Final

Saudade

It has been years but suddenly he’s there. He doesn’t even look at you, just wraps his arms around you and pushes his face in your hair and whispers ‘I love you I love you I love you I missed you I love you’ and it’s as if the past five years never happened, as if you haven’t been waiting by an open window every night, heart filled with something more terrible than loneliness and more bitter than wanting.

Your tears start to fall and you wonder, almost hysterically, does he even understand what these are? He must, because as soon as they roll off your check and he can feel them he shakes a little and presses his hand against your lips, whispering ‘shhhh, shhh, no, it’s alright, I’m sorry’ and you wonder if he even knows what he’s apologizing for.

He holds you tightly and rocks you in his arms and he smells like the forest, like the sky, like starlight and you remember flying hand in hand above everything but you weren’t even looking at it, because the world wasn’t ever for you – you were looking at his smile and how it lit up his face brighter than the sun and how you thought you might be dizzy from flying but mostly from proximity, and since when did his name become the only happy thought you needed to soar?

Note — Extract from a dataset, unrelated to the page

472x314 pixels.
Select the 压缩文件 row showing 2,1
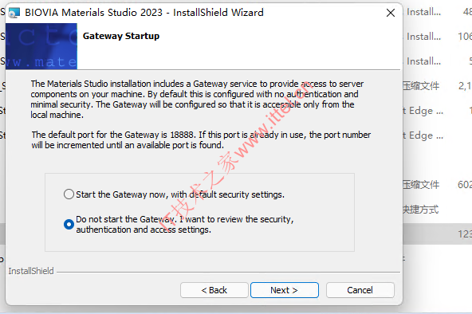coord(438,86)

He moves back from you and places his hands on your face to look at you and you try to duck away but his grip is firm. He stares for a long moment, expressionless, but oh, there’s that smile you fell in love with the first time he burst through your window when you were stupid and young and you only knew that it should be impossible for a person to fight with their shadow but how could you have known that this wouldn’t be the first time he would prove that nothing was truly impossible. He says, ‘you’re beautiful’ and you can see in his eyes that he means it, he believes he means it, but how could he? You look at his face and you shouldn’t be surprised but you are – he hasn’t aged a day and you almost want to laugh but somehow you start to cry again.

He frowns (and something inside of you clenches at the wrongness of that) and looks at the tears rolling over his hands and pulls them away. He stares at his palms wonderingly and you know he doesn’t understand, because what could tears mean to someone who lives amongst the stars?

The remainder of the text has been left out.